I find myself put off by overly aggressive appeals to get me to join a cause, and it doesn’t really matter what that cause is. When people start pitching their cause by saying it’s the most important cause that ever was or ever will be, I start to feel as if I am at a corner used car lot listening to a guy in a loud plaid sport coat try to sell me a car. It’s not that I don’t think that the cause people are trying to sell me is worthy, anymore than I think the guy at the corner car lot has nothing but lemons on that lot. What is happening is that I hate that hard sell.
The hard sell makes me feel that there is something you are hoping I will overlook under pressure. Back in the old days car salesmen would take your keys if you wanted to test drive a vehicle. Getting those keys back without buying a car often required threats to call the police and charge the dealership with unlawful detention and grand theft auto. (I actually did that once.) That is bad business and it is bad advocacy. Make your case and allow me to decide. Don’t try to tell me that supporting your cause is the only way to prove that I am a good person, because that is nonsense and discredits your cause. Don’t tell me that your cause is the only valid one that exists, because any thinking person knows that is not true. In short, if you can’t dazzle me with the brilliance of your cause, spare me the attempt to baffle with bullshit. I have been around too long for that to work. All it will do is make me take back my keys and walk out.

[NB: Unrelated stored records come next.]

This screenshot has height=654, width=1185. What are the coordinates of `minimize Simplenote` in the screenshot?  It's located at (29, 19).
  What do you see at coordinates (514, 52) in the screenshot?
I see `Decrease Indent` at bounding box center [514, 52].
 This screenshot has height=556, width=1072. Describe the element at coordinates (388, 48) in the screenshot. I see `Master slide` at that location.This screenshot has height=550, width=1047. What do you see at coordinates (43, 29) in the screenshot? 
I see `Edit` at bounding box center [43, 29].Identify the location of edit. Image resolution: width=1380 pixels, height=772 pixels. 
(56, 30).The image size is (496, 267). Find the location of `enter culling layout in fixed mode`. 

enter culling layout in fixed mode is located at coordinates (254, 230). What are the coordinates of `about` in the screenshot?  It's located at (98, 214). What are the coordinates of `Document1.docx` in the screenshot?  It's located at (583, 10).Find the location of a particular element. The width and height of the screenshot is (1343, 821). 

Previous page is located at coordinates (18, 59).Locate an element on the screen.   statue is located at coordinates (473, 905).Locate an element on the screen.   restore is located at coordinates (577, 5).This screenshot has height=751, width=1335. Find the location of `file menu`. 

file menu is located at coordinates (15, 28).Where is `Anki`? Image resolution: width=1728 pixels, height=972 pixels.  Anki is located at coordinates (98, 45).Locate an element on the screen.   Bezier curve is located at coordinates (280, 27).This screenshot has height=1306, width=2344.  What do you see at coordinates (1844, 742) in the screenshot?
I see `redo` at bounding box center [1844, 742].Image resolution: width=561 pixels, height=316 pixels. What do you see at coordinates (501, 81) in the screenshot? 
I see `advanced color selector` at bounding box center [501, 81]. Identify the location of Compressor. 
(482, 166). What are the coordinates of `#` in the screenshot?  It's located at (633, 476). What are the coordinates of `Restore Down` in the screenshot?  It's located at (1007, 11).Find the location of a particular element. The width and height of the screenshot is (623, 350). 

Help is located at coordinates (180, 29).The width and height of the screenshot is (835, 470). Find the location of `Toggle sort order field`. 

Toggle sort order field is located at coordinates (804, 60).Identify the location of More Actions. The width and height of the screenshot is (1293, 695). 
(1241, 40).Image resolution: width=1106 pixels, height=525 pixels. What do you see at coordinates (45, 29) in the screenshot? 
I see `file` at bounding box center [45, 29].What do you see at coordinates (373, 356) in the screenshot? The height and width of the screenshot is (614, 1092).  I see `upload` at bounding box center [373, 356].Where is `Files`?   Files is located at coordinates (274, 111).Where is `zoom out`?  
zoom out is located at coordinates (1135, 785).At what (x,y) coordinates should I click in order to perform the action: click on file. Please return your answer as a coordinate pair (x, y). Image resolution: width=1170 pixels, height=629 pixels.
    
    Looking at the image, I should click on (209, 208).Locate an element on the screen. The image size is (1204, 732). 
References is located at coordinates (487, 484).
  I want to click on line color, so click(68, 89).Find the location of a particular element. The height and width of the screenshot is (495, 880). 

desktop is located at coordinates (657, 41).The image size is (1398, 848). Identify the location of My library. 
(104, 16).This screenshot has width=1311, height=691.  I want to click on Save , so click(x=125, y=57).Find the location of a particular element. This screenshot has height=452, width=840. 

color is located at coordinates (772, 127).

Somewhere along the way we fell in love with hyperbole as the primary tool of persuasion. In fact, it should be a tool of last resort. It is often based in a poverty mentality – the idea that there isn’t enough. The poverty mentality says there aren’t enough resources, enough potential supporters, enough time to accomplish our goals. That’s simply not true, but if you convince yourself it is you set up a self fulfilling prophecy. You will drive resources away with your false sense of urgency, and then there really won’t be enough – but it will be a situation you created.